Nurnberg’s debacle puts wiesinger in trouble

Nurnberg's debacle puts wiesinger in trouble

The day after the collective experience of frustration, the 1. FC nurnberg spellbound silence. The club’s superiors drove up to the club grounds a few hours after the 0:5 home debacle against hamburger SV and disappeared behind closed doors.

There, besides the desolate sporting situation, the future of coach michael wiesinger was the first topic of conversation. The 40-year-old is worried about losing his job, and even the sports director martin bader, who has always been loyal to auben, no longer has his back.

"These are deep wounds. We’ll always find a solution, and we’ll find a solution this time, too," commented a visibly shocked bader after the biggest home defeat since october 1998 (1:5 against 1860 munich). In principle, it was always his job to strengthen the back of a managerial employee, explained bader. But after such a debacle, he did not want to and could not do that this time for once. "Something happened that really made our stomachs hurt," reported FCN boss.

A meeting of the board of directors and supervisory board at the franken was still scheduled for monday, according to dpa information, the club bosses around bader wanted to sit down in the late afternoon. A spokeswoman announced that "under the fresh impression of sunday, coming to terms with the hsv debacle was a main point" of the debate.

Only ten months ago, after dieter hecking’s flash farewell to wolfsburg, bader had promoted wiesinger from amateur to professional coach.

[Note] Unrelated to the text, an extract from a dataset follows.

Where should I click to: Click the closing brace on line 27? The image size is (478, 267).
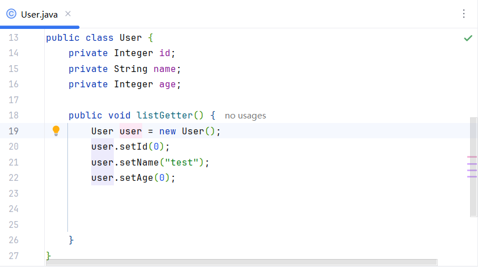[49, 256]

In the spring, the negotiations about a contract extension already ran zah – also because bader was said, with coach-nobody wiesinger not necessarily a longer engagement to strive for. But since the former bayern pro was also able to point to many sporting successes in the past season, the cooperation has lasted – at least until now.

But with sunday’s dismantling, the mood against wiesinger is turning – not only on the boards, but also among the spectators. After 0:3 midway through the second half, the first shouts of "wiesinger out" could be heard from the stands; after 0:5, a large proportion of the spectators left the stadium early. Wiesinger had to take the blame from the fans for what his professionals had previously screwed up on the pitch. "A catastrophe. We did everything wrong that you can do wrong in the bundesliga. It was inexplicable and unbelievable," said defense attorney per nilsson.

The swede was one of the few people to answer the journalists’ questions. Captain raphael schafer, otherwise a habitually critical regular in the mixed zone, trudged past with a depressed expression, shaking his head. Josip drmic, who formed a completely ineffective one-two with tomas pekhart in the changed system, advised a ruthless analysis: "now at the end you have to ask many questions: why, why, why??" the swiss said and added helplessly afterwards: "we don’t know ourselves."

Wiesinger now has to worry about his job, which he himself knows exactly how to do. "I also question myself. A 5-0 loss like that is brutal, you don’t have many arguments as a coach," he said. The fierce fan reactions "get to you. But it’s my job to put up with it," he said. Wiesinger used to be a professional in nurnberg, since 2011 he has been part of the franken coaching team. "I live the club," he claimed of himself, "i do the things i can influence". Now he has little influence on the decision.